Dataset entries:
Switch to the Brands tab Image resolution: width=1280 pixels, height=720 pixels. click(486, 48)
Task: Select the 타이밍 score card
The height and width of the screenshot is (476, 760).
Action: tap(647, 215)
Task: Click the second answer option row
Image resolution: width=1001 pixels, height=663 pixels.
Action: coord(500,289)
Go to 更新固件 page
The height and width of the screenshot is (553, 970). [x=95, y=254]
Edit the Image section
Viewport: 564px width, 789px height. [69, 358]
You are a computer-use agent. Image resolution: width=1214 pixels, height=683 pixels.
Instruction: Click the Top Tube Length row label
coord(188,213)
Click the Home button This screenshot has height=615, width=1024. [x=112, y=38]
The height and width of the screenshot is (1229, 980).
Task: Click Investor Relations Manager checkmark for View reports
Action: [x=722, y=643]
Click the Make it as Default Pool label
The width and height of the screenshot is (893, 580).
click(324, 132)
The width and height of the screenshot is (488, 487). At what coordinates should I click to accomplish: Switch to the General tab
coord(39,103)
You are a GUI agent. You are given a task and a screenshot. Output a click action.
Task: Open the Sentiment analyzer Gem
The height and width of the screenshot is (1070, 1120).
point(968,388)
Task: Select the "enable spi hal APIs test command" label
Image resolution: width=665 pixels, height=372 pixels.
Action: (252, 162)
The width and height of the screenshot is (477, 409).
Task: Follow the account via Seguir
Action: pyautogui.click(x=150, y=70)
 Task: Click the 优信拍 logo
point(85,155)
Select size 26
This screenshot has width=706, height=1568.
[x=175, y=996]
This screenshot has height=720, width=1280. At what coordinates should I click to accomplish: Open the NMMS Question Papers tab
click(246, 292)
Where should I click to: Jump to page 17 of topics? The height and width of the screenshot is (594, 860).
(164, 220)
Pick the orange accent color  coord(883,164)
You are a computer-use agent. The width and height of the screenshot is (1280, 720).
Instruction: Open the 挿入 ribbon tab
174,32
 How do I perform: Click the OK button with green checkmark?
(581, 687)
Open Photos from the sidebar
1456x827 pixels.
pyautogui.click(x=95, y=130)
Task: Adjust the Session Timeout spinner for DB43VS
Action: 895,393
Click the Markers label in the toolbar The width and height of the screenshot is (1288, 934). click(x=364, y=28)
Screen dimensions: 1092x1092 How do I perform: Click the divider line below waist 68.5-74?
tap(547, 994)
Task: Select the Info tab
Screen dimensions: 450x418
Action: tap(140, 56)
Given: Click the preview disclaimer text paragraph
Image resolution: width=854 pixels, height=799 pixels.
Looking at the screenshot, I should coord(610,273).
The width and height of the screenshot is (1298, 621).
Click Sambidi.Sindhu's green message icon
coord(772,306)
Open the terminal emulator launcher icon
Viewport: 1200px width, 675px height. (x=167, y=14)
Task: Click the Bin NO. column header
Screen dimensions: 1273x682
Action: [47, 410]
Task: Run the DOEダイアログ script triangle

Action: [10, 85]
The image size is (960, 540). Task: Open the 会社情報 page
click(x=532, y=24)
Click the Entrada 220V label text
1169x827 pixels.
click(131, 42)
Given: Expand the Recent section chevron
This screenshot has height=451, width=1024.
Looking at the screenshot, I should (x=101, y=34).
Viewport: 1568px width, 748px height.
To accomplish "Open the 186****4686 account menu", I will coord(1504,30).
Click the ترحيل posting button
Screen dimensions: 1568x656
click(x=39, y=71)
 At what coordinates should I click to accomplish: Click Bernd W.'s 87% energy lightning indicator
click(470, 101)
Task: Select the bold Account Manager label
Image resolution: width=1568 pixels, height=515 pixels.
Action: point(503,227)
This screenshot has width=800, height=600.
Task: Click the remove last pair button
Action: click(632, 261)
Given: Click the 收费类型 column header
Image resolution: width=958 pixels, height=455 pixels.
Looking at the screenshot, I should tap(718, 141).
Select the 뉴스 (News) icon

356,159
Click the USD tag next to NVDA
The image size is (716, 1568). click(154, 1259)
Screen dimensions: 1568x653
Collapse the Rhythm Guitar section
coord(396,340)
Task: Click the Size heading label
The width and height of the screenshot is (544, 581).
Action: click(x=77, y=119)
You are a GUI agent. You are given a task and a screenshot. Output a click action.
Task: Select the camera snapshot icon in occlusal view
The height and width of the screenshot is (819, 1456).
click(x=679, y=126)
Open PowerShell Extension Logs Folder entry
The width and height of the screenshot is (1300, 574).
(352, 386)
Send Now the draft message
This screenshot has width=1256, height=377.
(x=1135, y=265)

Exercise prompt:
Present the listing above as a Markdown table with the columns Row and Line, giving each nonblank line its own numbered row and omitting blank lines.

Finished task:
| Row | Line |
|---|---|
| 1 | Switch to the Brands tab Image resolution: width=1280 pixels, height=720 pixels. click(486, 48) |
| 2 | Task: Select the 타이밍 score card |
| 3 | The height and width of the screenshot is (476, 760). |
| 4 | Action: tap(647, 215) |
| 5 | Task: Click the second answer option row |
| 6 | Image resolution: width=1001 pixels, height=663 pixels. |
| 7 | Action: coord(500,289) |
| 8 | Go to 更新固件 page |
| 9 | The height and width of the screenshot is (553, 970). [x=95, y=254] |
| 10 | Edit the Image section |
| 11 | Viewport: 564px width, 789px height. [69, 358] |
| 12 | You are a computer-use agent. Image resolution: width=1214 pixels, height=683 pixels. |
| 13 | Instruction: Click the Top Tube Length row label |
| 14 | coord(188,213) |
| 15 | Click the Home button This screenshot has height=615, width=1024. [x=112, y=38] |
| 16 | The height and width of the screenshot is (1229, 980). |
| 17 | Task: Click Investor Relations Manager checkmark for View reports |
| 18 | Action: [x=722, y=643] |
| 19 | Click the Make it as Default Pool label |
| 20 | The width and height of the screenshot is (893, 580). |
| 21 | click(324, 132) |
| 22 | The width and height of the screenshot is (488, 487). At what coordinates should I click to accomplish: Switch to the General tab |
| 23 | coord(39,103) |
| 24 | You are a GUI agent. You are given a task and a screenshot. Output a click action. |
| 25 | Task: Open the Sentiment analyzer Gem |
| 26 | The height and width of the screenshot is (1070, 1120). |
| 27 | point(968,388) |
| 28 | Task: Select the "enable spi hal APIs test command" label |
| 29 | Image resolution: width=665 pixels, height=372 pixels. |
| 30 | Action: (252, 162) |
| 31 | The width and height of the screenshot is (477, 409). |
| 32 | Task: Follow the account via Seguir |
| 33 | Action: pyautogui.click(x=150, y=70) |
| 34 |  Task: Click the 优信拍 logo |
| 35 | point(85,155) |
| 36 | Select size 26 |
| 37 | This screenshot has width=706, height=1568. |
| 38 | [x=175, y=996] |
| 39 | This screenshot has height=720, width=1280. At what coordinates should I click to accomplish: Open the NMMS Question Papers tab |
| 40 | click(246, 292) |
| 41 | Where should I click to: Jump to page 17 of topics? The height and width of the screenshot is (594, 860). |
| 42 | (164, 220) |
| 43 | Pick the orange accent color  coord(883,164) |
| 44 | You are a computer-use agent. The width and height of the screenshot is (1280, 720). |
| 45 | Instruction: Open the 挿入 ribbon tab |
| 46 | 174,32 |
| 47 |  How do I perform: Click the OK button with green checkmark? |
| 48 | (581, 687) |
| 49 | Open Photos from the sidebar |
| 50 | 1456x827 pixels. |
| 51 | pyautogui.click(x=95, y=130) |
| 52 | Task: Adjust the Session Timeout spinner for DB43VS |
| 53 | Action: 895,393 |
| 54 | Click the Markers label in the toolbar The width and height of the screenshot is (1288, 934). click(x=364, y=28) |
| 55 | Screen dimensions: 1092x1092 How do I perform: Click the divider line below waist 68.5-74? |
| 56 | tap(547, 994) |
| 57 | Task: Select the Info tab |
| 58 | Screen dimensions: 450x418 |
| 59 | Action: tap(140, 56) |
| 60 | Given: Click the preview disclaimer text paragraph |
| 61 | Image resolution: width=854 pixels, height=799 pixels. |
| 62 | Looking at the screenshot, I should coord(610,273). |
| 63 | The width and height of the screenshot is (1298, 621). |
| 64 | Click Sambidi.Sindhu's green message icon |
| 65 | coord(772,306) |
| 66 | Open the terminal emulator launcher icon |
| 67 | Viewport: 1200px width, 675px height. (x=167, y=14) |
| 68 | Task: Click the Bin NO. column header |
| 69 | Screen dimensions: 1273x682 |
| 70 | Action: [47, 410] |
| 71 | Task: Run the DOEダイアログ script triangle |
| 72 | Action: [10, 85] |
| 73 | The image size is (960, 540). Task: Open the 会社情報 page |
| 74 | click(x=532, y=24) |
| 75 | Click the Entrada 220V label text |
| 76 | 1169x827 pixels. |
| 77 | click(131, 42) |
| 78 | Given: Expand the Recent section chevron |
| 79 | This screenshot has height=451, width=1024. |
| 80 | Looking at the screenshot, I should (x=101, y=34). |
| 81 | Viewport: 1568px width, 748px height. |
| 82 | To accomplish "Open the 186****4686 account menu", I will coord(1504,30). |
| 83 | Click the ترحيل posting button |
| 84 | Screen dimensions: 1568x656 |
| 85 | click(x=39, y=71) |
| 86 |  At what coordinates should I click to accomplish: Click Bernd W.'s 87% energy lightning indicator |
| 87 | click(470, 101) |
| 88 | Task: Select the bold Account Manager label |
| 89 | Image resolution: width=1568 pixels, height=515 pixels. |
| 90 | Action: point(503,227) |
| 91 | This screenshot has width=800, height=600. |
| 92 | Task: Click the remove last pair button |
| 93 | Action: click(632, 261) |
| 94 | Given: Click the 收费类型 column header |
| 95 | Image resolution: width=958 pixels, height=455 pixels. |
| 96 | Looking at the screenshot, I should tap(718, 141). |
| 97 | Select the 뉴스 (News) icon |
| 98 | 356,159 |
| 99 | Click the USD tag next to NVDA |
| 100 | The image size is (716, 1568). click(154, 1259) |
| 101 | Screen dimensions: 1568x653 |
| 102 | Collapse the Rhythm Guitar section |
| 103 | coord(396,340) |
| 104 | Task: Click the Size heading label |
| 105 | The width and height of the screenshot is (544, 581). |
| 106 | Action: click(x=77, y=119) |
| 107 | You are a GUI agent. You are given a task and a screenshot. Output a click action. |
| 108 | Task: Select the camera snapshot icon in occlusal view |
| 109 | The height and width of the screenshot is (819, 1456). |
| 110 | click(x=679, y=126) |
| 111 | Open PowerShell Extension Logs Folder entry |
| 112 | The width and height of the screenshot is (1300, 574). |
| 113 | (352, 386) |
| 114 | Send Now the draft message |
| 115 | This screenshot has width=1256, height=377. |
| 116 | (x=1135, y=265) |